From the introduction to the Code of Canon Law, quote word for word the stretch from "Back in my seminary" through "Church law (#1-203)".

==== Excerpted text

A Quirky Introduction to the Code of Canon Law

        Back in my seminary days, one of our priest-professors called canon law our most practically useful field of study. The Code of Canon Law regulates the workings of the Latin Rite of the Catholic Church in every diocese from Aachen to Zrenjanin. The Code does not contain absolutely every Church rule (for instance, liturgical rubrics or policies enacted by bishops’ conferences) but it is a rich resource. To pique your interest in its seven “books” & 1,752 canons, I here present to you some of the intriguing implications & amusing applications of Church law:

 

BOOK I: General Norms
203 canons about the general application of Church law (#1-203)

  • The 1983 Code of Canon Law swiftly replaced the 1917 Code eighteen years after Vatican II ended.
    (Canon 6§1: “When this Code takes force, the following are abrogated: the Code of Canon Law promulgated in 1917….”)
  • The 1983 Code preserved existing treaties. Thus, by international law, Vatican City may float a papal navy.
    (Lateran Treaty of 1929, Barcelona Declaration of 1921, & Canon 3: “The canons of the Code neither abrogate nor derogate from the agreements entered into by the Apostolic See with nations or other political societies. These agreements therefore continue in force exactly as at present, notwithstanding contrary prescripts of this Code.”)
  • Your housepets are not bound by canonical law to keep the Lenten fasts.
    (Canon 11: “Merely ecclesiastical laws bind those who have been baptized in the Catholic Church or received into it, possess the efficient use of reason, and, unless the law expressly provides otherwise, have completed seven years of age.”)

 

BOOK II: The People of God
543 canons on the rights and obligations of laypeople and clergy, and the hierarchical organization of the Church (#204-746)

  • A priest is forbidden from becoming a U.S. Congressman.
    (Canon 285§3: “Clerics are forbidden to assume public offices which entail a participation in the exercise of civil power.”)
  • The pope can unmake a cardinal, designate him to be his papal successor, or ask him to go to a small Pacific island.
    (Canon 333§1-3: “By virtue of his office, the Roman Pontiff … possesses power over the universal Church…. No appeal or recourse is permitted against a sentence or decree of the Roman Pontiff.” & Canon 335: “When the Roman See is vacant or entirely impeded, nothing is to be altered in the governance of the universal Church; the special laws issued for these circumstances, however, are to be observed.”)

========
==== Given information

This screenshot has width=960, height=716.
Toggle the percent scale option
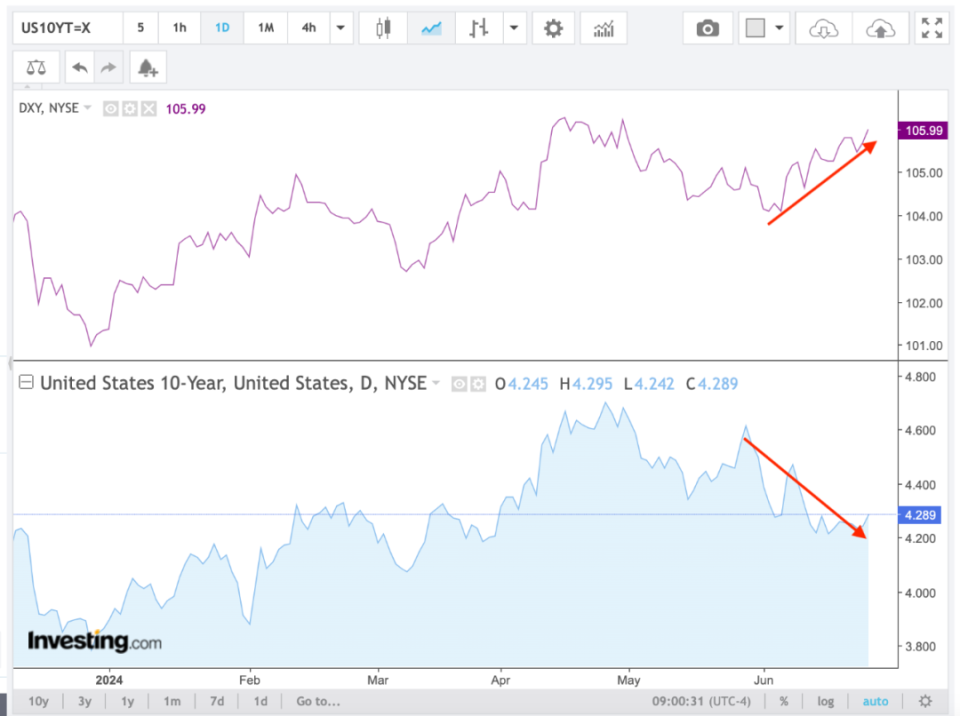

========

### Solution to this problem
Back in my seminary days, one of our priest-professors called canon law our most practically useful field of study. The Code of Canon Law regulates the workings of the Latin Rite of the Catholic Church in every diocese from Aachen to Zrenjanin. The Code does not contain absolutely every Church rule (for instance, liturgical rubrics or policies enacted by bishops’ conferences) but it is a rich resource. To pique your interest in its seven “books” & 1,752 canons, I here present to you some of the intriguing implications & amusing applications of Church law:

 

BOOK I: General Norms
203 canons about the general application of Church law (#1-203)